During witness testimony, Dennis Burke, President of the Good Shepherd Health Care System, testified that from 2003-2006 his organization was subjected to $1 million in legal costs due to a baseless whistleblower lawsuit. He used this example to push for greater restrictions on whistleblowers filing qui tam lawsuits. While this type of situation is concerning, it is also rare. Protections exist for organizations that have been falsely accused, and the fact that opponents of the law placed a ten-year-old story in the spotlight is telling. This was sharply contrasted by the prime example of effective whistleblower-led lawsuits, where defenders of the FCA’s qui tam provisions had to go back just one day to find a qui tam lawsuit that culminated in a headline-making $785 million fraud settlement from pharmaceutical giant Pfizer.

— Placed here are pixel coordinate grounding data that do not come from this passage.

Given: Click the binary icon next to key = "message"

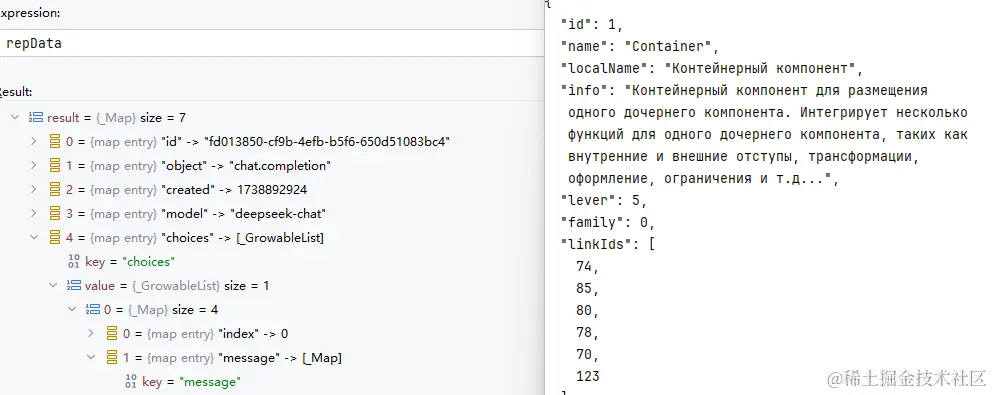Looking at the screenshot, I should click(x=132, y=382).
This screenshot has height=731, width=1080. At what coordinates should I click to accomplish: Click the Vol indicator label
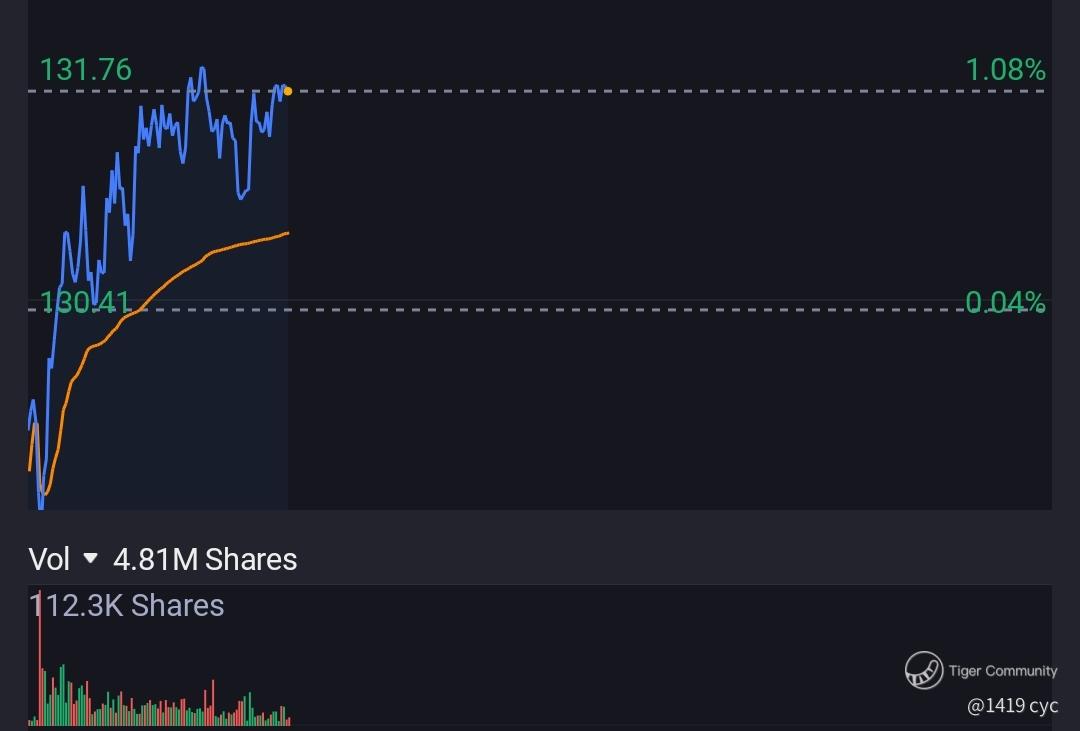tap(49, 559)
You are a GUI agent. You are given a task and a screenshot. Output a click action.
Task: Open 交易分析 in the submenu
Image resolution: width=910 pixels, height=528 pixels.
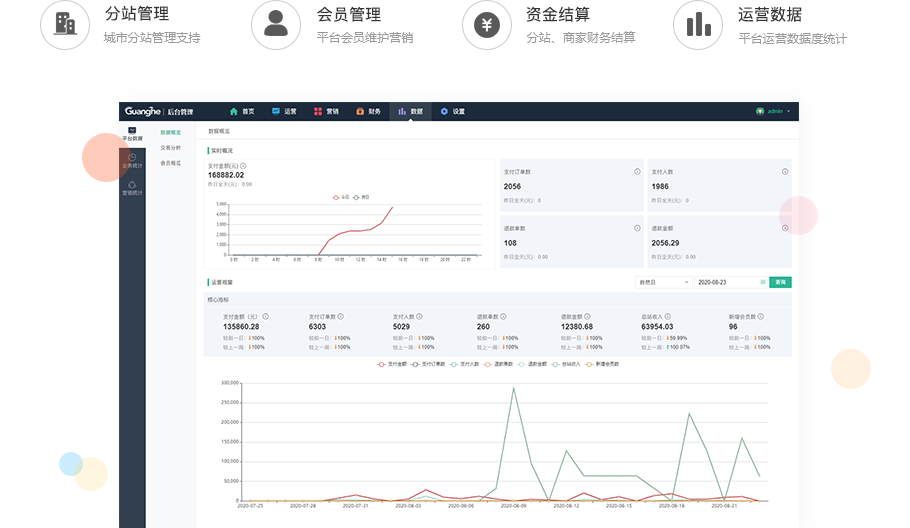[x=171, y=147]
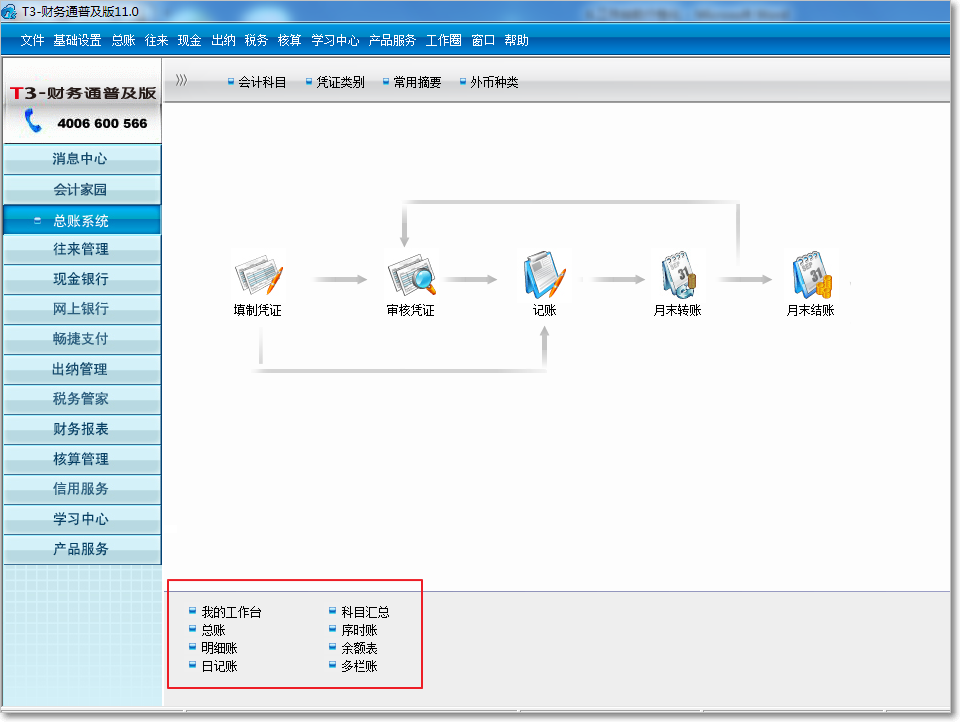Click the 填制凭证 voucher entry icon

(258, 276)
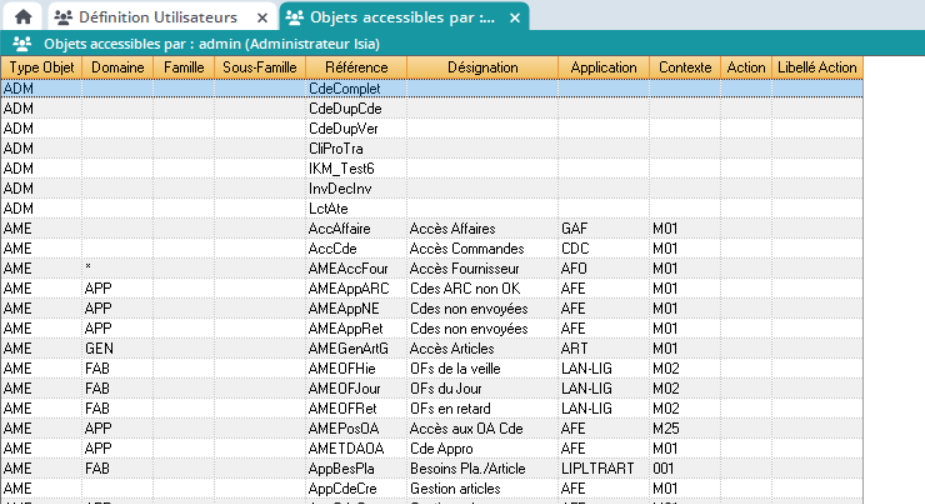925x504 pixels.
Task: Click the Sous-Famille column header
Action: (x=260, y=67)
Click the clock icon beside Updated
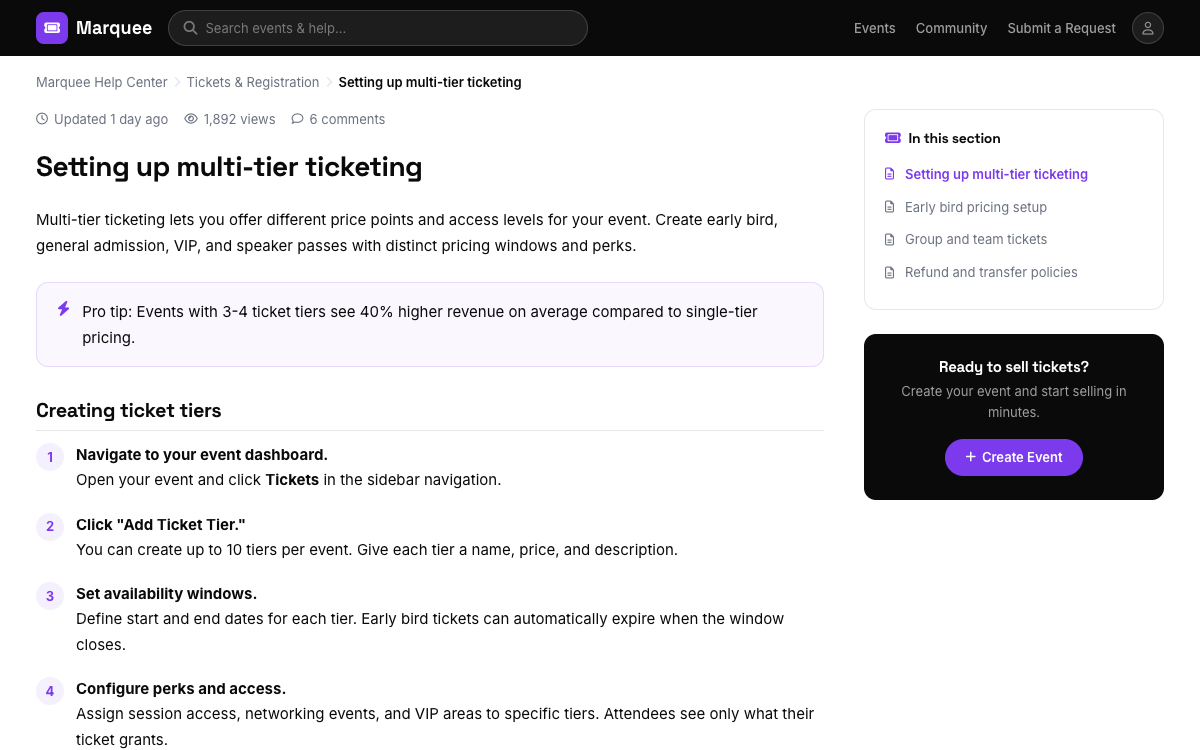This screenshot has width=1200, height=750. click(x=42, y=119)
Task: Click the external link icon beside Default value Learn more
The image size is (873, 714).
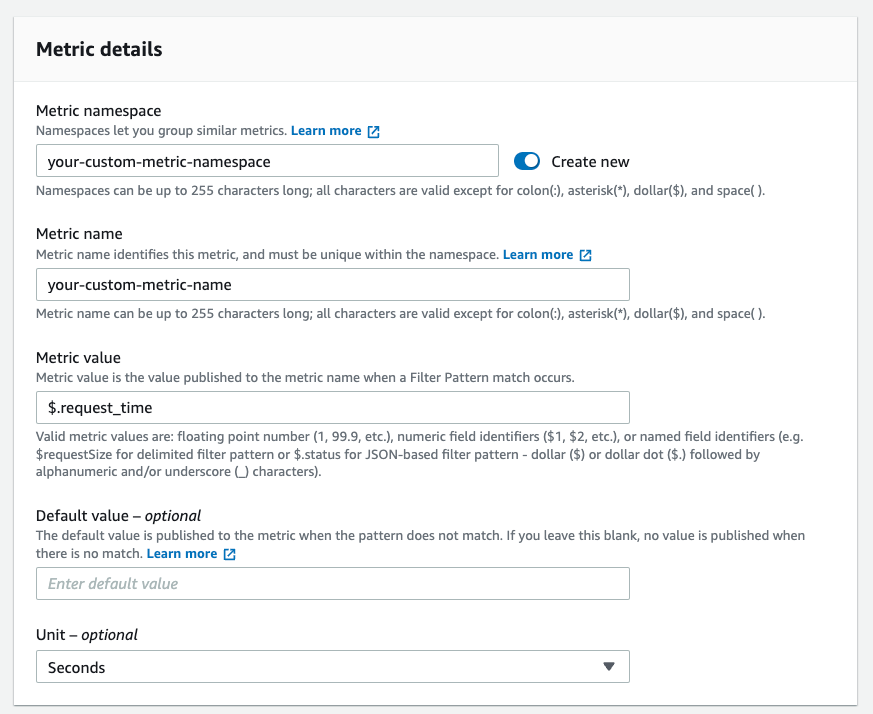Action: coord(229,554)
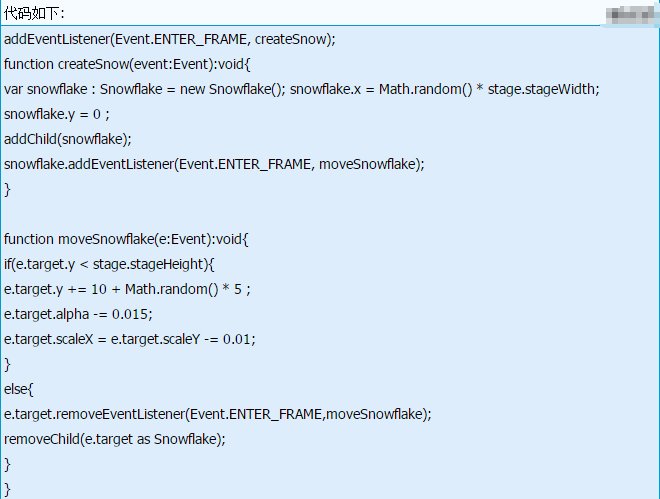660x499 pixels.
Task: Click the 0.015 value in the code
Action: click(x=133, y=314)
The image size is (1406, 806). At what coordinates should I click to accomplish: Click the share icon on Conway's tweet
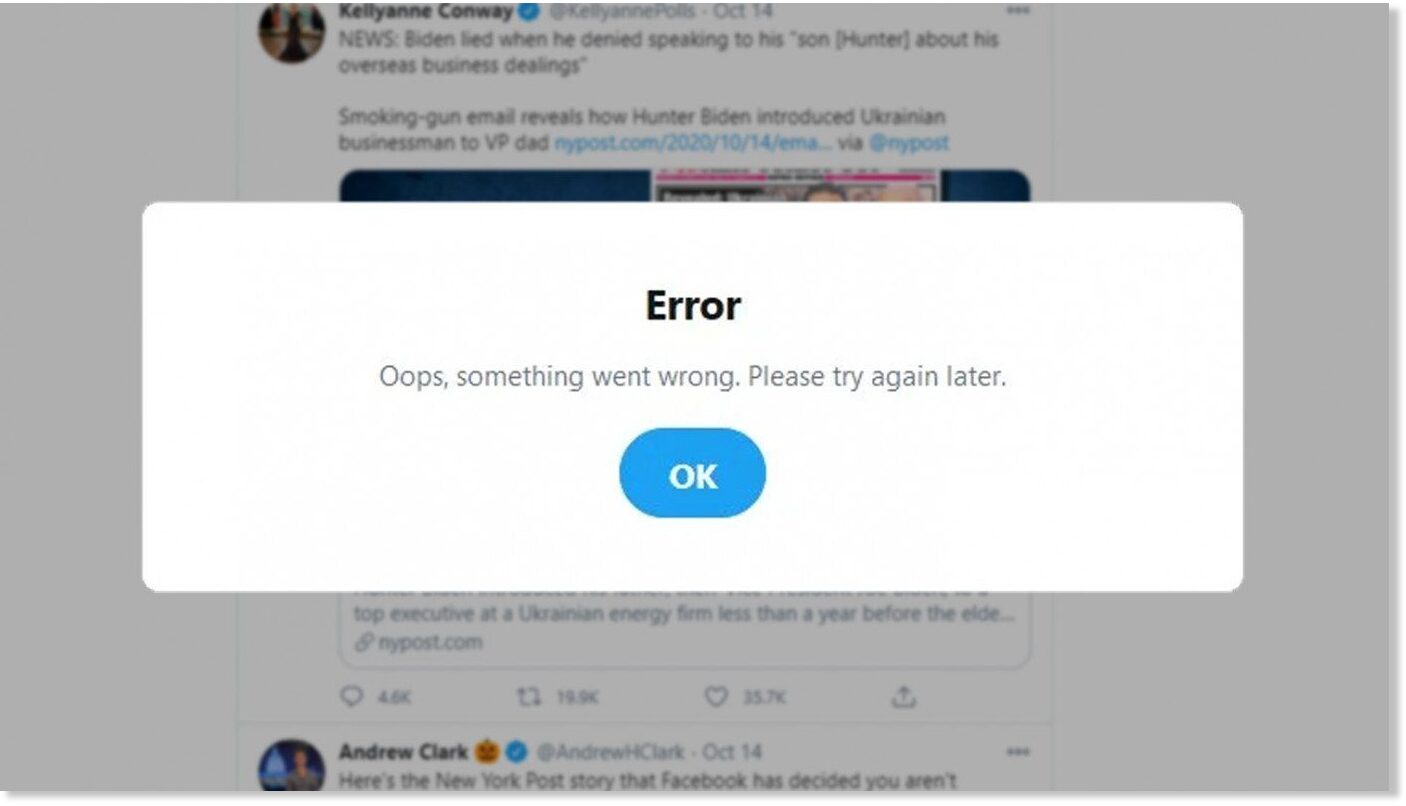(x=903, y=696)
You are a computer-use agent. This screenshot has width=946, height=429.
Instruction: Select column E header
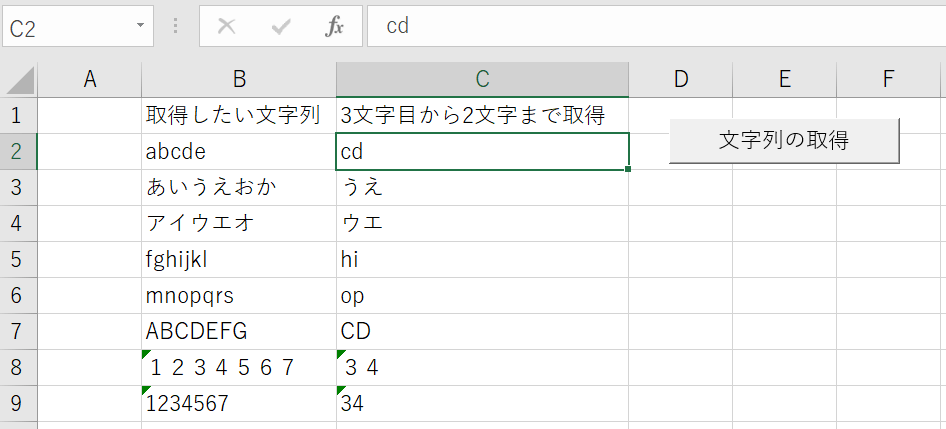pos(784,80)
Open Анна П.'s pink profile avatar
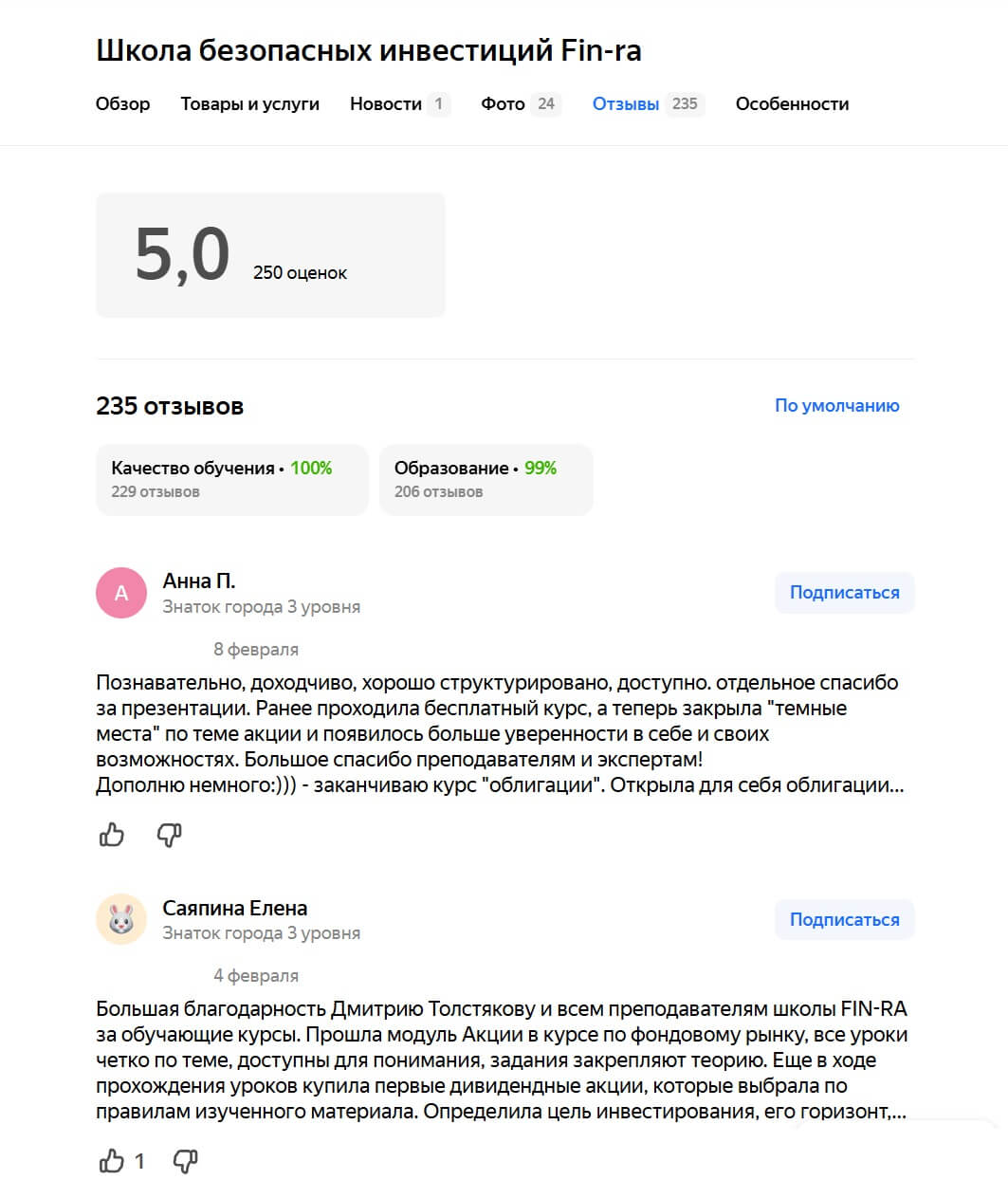The width and height of the screenshot is (1008, 1180). point(121,593)
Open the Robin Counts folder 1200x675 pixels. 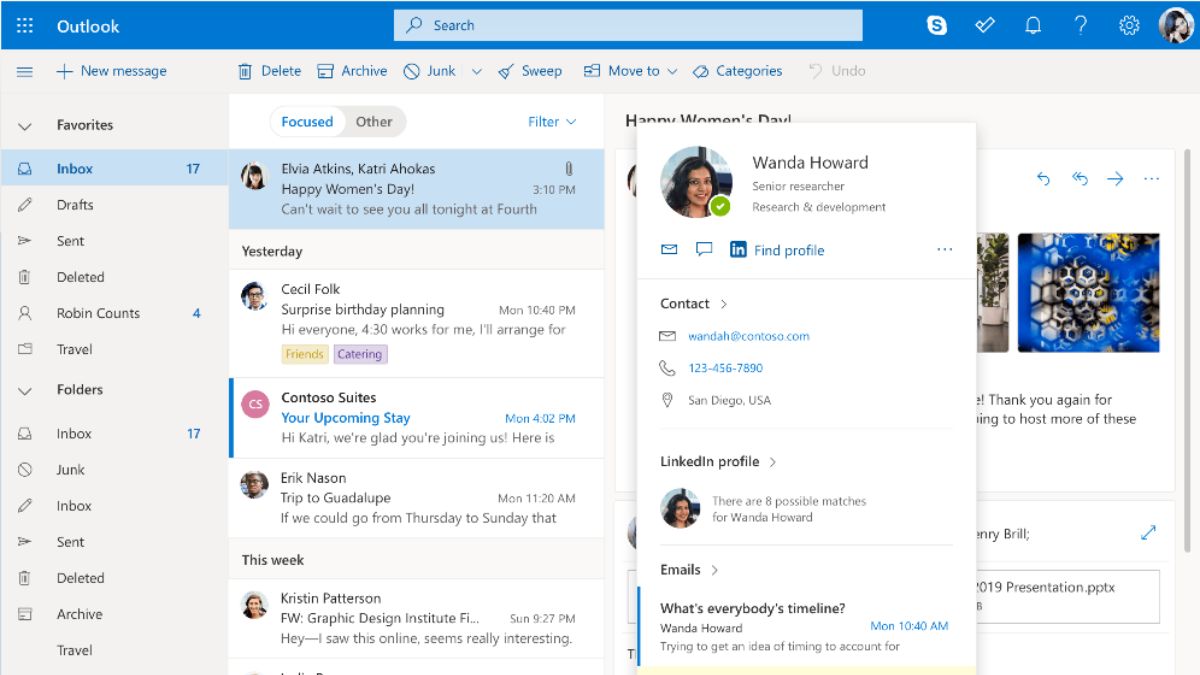(98, 313)
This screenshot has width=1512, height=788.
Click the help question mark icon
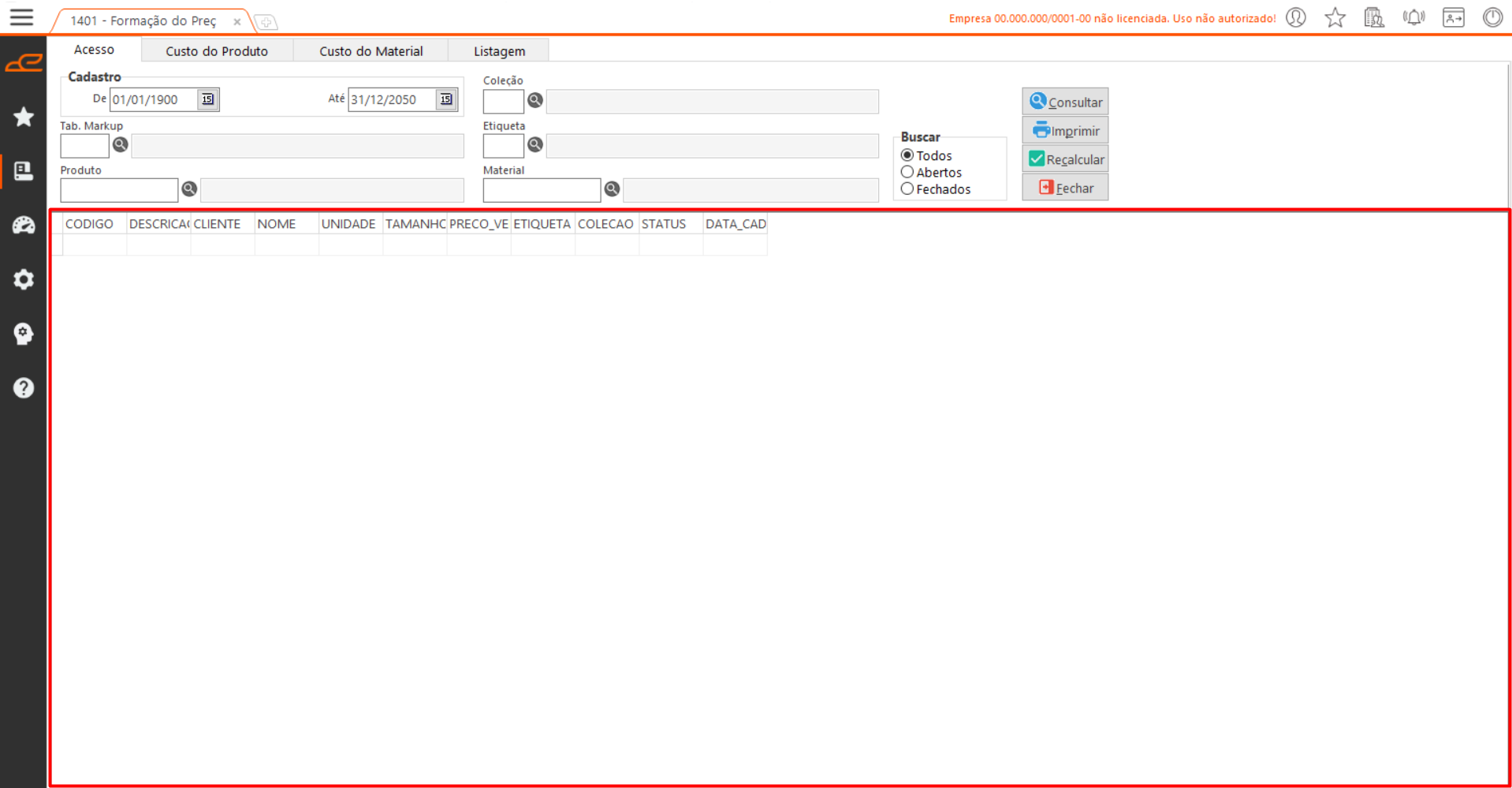(24, 388)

Other witnesses also pushed for reduced corporate liability. Reducing the liability of companies with strong compliance systems in place, they argued, would incentivize companies to create a culture of integrity that would prevent future fraud. Neil Getnick, Chairman of Taxpayers Against Fraud Education Fund, attacked that proposal, labelling it a “pie-in-the-sky idea with no specifics.”
Allowing companies to escape or face reduced liability from FCA actions because they have “checked the boxes” on how to establish a compliance program is doomed to fail. It will merely encourage companies to game this new compliance regime the same way they game contract and regulatory requirements. Such gaming does not reduce fraud; it enables fraud.
Fraud is profitable, and those that engage in it are unlikely to stop, especially if the penalties are reduced for self-disclosure. Without the threat of qui tam lawsuits, there is nothing to stop companies from continuing to defraud the government, rather than self-disclosing fraud and subjecting themselves to some form of punishment, reduced or not. Furthermore, the FCA “already contains a provision that allows corporations to reduce their liability by one-third if they self-report a fraud within thirty days of becoming aware of it,” Getnick stated in his written testimony. “This is a rarely used provision, and repeat FCA scofflaws abound.”
The statistics back up the importance of preserving the FCA. Over $3.5 billion was recovered under the False Claims Act in 2015 alone, with well over $48 billion recovered over the life of the program. Qui tam cases are responsible for recovering almost 70 percent of the $48 billion recovered. If we restrict the ability of whistleblowers to file cases against their employers, we are sure to see that number fall dramatically.
Daniel Van Schooten is a Investigator at the Project On Government Oversight.